The truth about the Senate is that it never, and would never, have cost the Irish taxpayer anything near the sums of money nor the social demoralisation and destruction that the amateurish and uneducated behaviour of some Irish financiers has cost. You could bankroll a thousand Senates for the money that has been wasted by the kinds of heroes who were regarded as innovative, entrepreneurial and “good” for Ireland.
What may be irksome to those in other areas of political life when it comes to the Senate is that it is the only area of government in which some elected members do have to come from a formal background of intellectual life. It contains the only division of social governance from which the leadership must have a university degree and be elected by fellow graduates, and therefore have a responsibility to their educational background, their intellectual interests and philosophies, and have a clear passion and mission for Ireland that is grounded in scholarly pursuit, in knowledge and in the promotion of social progress.
The intellectual life (and death) of the state
Now, more than ever, this country is in desperate need of intellectuals. This country, far from needing to punish and proletarianise doctors and academics, desperately needs well-educated people to take the lead in public life – as advocates for social progress, for a fair and accountable healthcare system, and for an end to the profound lack of moral courage in politics as well as in business and financial life.
Current government policy of persecution of doctors and academics is causing an obvious brain drain to the Antipodes and the New World – and the hurt to our own medical profession is acute, and extremely painful. The Irish Medical Organisation highlighted this stamping-out of the medical profession in Ireland when it published that poignantly emotive advert showing a boarding card as a university degree.

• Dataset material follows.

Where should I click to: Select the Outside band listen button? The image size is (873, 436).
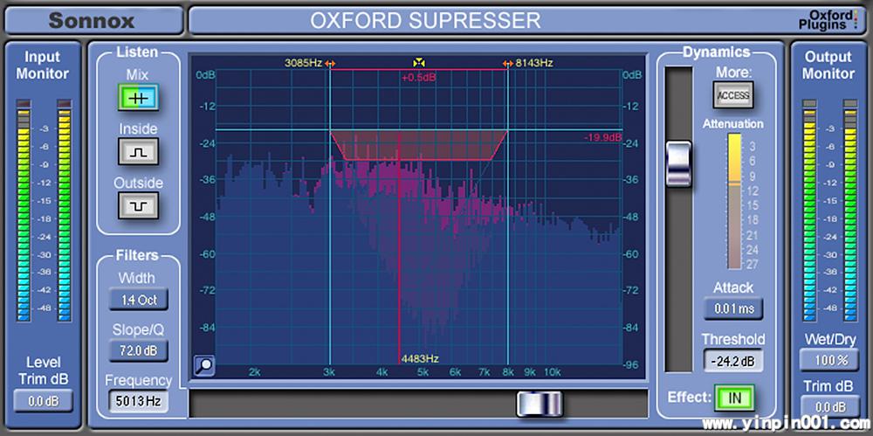click(138, 206)

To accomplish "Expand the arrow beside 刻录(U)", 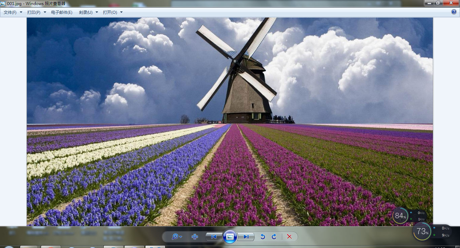I will tap(97, 12).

But despite the hurt to wider society that it is causing, this current campaign to exile Irish graduate doctors is being dressed up as an economic benefit, a cost-saving exercise.

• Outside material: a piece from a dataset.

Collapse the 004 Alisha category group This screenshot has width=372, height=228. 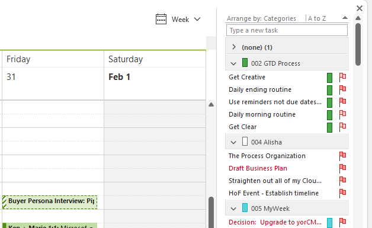[233, 142]
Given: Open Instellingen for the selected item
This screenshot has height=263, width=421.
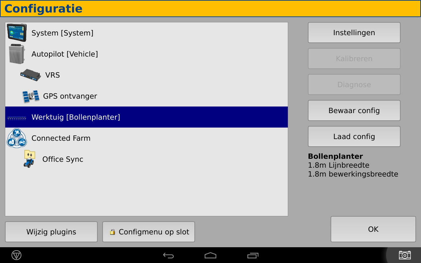Looking at the screenshot, I should (354, 33).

The grim future for Irish intellectual life is that, if the current trajectory persists, we will become a nation depleted of knowledge; a tin-pot ex-colony, bankrupt of academic life.
The current trajectory, and it is a dangerous one, is that while multinational industrialists must be protected, doctors and academics, scientists and scholars are regarded as quite legitimate targets of economic exile, and have therefore become the popular target of a concerted campaign of removal, by this current political class. There is a crass vulgarity that abounds in Irish politics nowadays, a despicable anti-intellectualism. The government, in its campaign to abolish the Senate, will ask you whether or not as an Irish citizen, you can afford keep it. The question that, as graduates and academics, as physicians and scientists, we need to be asking is: how on earth can we afford to abolish it now?